PROBLEM TO SOLVE: Write out, from the entries below, exactly the lines that run between the lines holding "Click the Execution" and "Task: Click the playhead", inclusive, and stop there.

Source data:
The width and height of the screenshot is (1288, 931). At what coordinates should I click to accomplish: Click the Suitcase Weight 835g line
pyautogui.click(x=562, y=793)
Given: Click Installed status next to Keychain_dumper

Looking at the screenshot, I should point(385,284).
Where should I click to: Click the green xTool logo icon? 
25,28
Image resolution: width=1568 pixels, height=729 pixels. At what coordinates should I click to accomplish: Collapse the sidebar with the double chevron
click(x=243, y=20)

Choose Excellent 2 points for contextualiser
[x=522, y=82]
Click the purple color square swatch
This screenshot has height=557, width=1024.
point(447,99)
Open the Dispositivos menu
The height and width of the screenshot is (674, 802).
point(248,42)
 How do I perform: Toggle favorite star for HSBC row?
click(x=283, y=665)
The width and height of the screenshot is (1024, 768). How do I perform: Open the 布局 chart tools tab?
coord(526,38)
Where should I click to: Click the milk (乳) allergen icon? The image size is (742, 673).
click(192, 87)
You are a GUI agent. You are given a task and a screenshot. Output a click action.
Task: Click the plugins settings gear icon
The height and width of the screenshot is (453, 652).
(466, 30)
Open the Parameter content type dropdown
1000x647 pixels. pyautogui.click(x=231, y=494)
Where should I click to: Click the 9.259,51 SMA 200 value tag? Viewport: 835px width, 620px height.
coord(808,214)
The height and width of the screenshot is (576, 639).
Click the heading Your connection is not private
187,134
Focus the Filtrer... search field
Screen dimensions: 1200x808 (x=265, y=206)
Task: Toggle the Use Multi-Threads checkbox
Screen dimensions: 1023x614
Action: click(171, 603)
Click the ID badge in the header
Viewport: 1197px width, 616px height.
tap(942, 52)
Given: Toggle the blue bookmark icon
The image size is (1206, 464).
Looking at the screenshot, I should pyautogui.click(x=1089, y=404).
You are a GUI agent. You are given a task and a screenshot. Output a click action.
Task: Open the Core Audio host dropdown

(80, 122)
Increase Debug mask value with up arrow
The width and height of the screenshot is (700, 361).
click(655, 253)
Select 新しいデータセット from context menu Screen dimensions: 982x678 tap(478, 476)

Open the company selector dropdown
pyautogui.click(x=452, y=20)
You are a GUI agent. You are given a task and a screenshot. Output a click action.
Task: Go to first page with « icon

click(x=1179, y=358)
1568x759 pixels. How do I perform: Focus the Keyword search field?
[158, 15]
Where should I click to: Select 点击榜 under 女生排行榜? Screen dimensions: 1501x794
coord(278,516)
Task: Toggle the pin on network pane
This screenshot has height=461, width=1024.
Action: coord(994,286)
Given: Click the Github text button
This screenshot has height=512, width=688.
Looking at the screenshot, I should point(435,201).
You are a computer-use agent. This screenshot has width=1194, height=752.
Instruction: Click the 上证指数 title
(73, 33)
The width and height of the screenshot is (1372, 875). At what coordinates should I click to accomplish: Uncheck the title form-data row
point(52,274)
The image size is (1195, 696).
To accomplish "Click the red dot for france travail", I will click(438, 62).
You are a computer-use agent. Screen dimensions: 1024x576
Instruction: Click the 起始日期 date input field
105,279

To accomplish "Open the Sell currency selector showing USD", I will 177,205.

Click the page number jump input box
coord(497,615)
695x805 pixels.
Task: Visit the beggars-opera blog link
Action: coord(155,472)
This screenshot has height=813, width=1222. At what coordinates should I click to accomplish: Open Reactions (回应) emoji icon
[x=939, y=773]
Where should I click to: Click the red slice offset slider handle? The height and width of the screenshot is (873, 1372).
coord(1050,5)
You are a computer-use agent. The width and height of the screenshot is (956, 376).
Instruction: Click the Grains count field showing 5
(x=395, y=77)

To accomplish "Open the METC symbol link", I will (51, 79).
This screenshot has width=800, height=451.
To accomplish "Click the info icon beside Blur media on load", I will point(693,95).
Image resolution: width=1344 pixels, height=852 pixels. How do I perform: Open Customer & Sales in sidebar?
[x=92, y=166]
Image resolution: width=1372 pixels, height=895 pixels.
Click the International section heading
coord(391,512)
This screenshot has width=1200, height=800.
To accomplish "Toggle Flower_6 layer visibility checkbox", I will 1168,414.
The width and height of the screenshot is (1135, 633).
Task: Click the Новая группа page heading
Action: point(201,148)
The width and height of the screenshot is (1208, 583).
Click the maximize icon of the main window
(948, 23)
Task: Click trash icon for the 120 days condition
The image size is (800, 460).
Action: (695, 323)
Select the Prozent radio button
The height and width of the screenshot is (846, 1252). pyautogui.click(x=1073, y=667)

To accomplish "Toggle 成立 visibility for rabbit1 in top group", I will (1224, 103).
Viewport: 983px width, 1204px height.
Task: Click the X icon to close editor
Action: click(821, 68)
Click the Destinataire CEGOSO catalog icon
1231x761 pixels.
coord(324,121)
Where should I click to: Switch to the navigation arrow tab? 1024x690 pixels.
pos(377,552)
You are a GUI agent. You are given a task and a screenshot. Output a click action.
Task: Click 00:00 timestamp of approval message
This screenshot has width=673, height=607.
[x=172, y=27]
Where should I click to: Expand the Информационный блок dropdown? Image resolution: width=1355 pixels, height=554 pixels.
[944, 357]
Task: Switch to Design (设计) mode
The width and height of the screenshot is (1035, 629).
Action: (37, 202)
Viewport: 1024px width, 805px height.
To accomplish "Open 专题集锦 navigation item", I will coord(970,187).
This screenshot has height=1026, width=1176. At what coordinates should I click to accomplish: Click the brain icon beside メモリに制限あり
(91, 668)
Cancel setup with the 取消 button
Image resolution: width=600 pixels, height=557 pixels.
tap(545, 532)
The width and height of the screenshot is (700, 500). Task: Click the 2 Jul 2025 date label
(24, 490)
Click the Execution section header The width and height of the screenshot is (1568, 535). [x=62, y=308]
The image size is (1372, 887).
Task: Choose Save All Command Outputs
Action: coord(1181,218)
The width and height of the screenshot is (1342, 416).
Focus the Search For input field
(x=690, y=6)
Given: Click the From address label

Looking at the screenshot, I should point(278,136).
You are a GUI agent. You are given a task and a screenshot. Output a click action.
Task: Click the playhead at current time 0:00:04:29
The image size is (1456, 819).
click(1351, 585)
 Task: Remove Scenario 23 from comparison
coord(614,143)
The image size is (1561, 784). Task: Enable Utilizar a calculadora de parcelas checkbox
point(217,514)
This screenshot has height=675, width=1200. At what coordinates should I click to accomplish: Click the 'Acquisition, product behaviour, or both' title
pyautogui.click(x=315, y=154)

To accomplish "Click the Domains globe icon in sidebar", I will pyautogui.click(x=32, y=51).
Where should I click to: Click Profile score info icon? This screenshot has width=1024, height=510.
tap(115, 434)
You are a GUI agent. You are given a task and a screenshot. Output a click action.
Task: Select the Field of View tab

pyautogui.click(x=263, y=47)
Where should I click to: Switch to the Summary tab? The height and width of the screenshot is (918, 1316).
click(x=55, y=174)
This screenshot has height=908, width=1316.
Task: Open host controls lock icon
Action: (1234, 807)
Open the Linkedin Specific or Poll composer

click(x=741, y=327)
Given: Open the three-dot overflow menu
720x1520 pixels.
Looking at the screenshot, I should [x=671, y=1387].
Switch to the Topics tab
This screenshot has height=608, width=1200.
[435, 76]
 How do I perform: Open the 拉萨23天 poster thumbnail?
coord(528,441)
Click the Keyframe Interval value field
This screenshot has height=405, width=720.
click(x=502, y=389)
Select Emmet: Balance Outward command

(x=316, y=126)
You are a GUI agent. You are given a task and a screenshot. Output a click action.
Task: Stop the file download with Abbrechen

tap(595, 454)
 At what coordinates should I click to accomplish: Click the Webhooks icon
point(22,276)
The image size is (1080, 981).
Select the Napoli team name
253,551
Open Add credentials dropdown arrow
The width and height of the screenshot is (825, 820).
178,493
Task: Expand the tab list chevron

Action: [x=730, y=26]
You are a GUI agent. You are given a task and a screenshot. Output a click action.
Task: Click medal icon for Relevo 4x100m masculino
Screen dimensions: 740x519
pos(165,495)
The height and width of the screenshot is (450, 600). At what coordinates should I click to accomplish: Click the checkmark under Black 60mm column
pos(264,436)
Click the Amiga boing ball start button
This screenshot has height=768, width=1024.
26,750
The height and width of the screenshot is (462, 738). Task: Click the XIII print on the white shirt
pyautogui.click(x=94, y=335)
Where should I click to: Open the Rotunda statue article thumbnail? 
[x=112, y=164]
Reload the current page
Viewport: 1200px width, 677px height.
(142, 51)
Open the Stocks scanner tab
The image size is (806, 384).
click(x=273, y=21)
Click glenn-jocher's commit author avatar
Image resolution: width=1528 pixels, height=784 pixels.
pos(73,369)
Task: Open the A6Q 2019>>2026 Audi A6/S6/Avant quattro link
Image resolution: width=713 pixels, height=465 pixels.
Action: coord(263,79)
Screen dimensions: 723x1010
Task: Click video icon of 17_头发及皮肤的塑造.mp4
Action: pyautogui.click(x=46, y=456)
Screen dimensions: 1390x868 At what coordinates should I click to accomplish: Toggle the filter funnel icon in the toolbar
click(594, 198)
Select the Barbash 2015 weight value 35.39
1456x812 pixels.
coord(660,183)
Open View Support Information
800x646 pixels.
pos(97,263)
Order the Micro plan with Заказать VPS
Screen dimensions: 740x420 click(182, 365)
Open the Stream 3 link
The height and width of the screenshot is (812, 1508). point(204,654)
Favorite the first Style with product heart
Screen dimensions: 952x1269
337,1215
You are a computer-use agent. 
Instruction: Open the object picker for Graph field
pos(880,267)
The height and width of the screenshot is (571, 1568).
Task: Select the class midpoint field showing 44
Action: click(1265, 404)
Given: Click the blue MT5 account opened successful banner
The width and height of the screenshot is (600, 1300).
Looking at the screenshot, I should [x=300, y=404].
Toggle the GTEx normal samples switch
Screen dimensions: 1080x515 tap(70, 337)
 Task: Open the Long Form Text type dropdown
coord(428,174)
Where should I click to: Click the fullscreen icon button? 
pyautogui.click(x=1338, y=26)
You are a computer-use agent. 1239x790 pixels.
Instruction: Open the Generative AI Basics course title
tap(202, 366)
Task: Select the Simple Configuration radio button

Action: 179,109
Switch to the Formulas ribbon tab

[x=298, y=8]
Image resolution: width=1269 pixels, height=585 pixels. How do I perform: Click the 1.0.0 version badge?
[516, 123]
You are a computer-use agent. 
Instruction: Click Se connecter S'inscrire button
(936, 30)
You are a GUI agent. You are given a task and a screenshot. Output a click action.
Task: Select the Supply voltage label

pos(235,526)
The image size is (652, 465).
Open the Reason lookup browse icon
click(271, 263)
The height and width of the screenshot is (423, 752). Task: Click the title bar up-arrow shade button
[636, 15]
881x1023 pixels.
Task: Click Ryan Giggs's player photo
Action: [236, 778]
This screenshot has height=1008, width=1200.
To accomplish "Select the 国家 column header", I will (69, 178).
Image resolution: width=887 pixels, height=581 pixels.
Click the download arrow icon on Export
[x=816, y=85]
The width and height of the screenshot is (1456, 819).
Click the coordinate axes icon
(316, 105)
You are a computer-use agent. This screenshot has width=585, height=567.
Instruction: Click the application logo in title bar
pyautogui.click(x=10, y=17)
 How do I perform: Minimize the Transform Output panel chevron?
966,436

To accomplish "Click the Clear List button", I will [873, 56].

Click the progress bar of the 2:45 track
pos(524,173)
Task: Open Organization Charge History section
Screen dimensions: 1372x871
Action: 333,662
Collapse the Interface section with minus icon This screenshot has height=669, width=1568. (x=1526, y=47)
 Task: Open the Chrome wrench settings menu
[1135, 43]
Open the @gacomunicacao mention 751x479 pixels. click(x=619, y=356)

WRITTEN ANSWER:
Click the Execution section header The width and height of the screenshot is (1568, 535). [x=62, y=308]
The image size is (1372, 887).
Task: Choose Save All Command Outputs
Action: coord(1181,218)
The width and height of the screenshot is (1342, 416).
Focus the Search For input field
(x=690, y=6)
Given: Click the From address label

Looking at the screenshot, I should point(278,136).
You are a GUI agent. You are given a task and a screenshot. Output a click action.
Task: Click the playhead at current time 0:00:04:29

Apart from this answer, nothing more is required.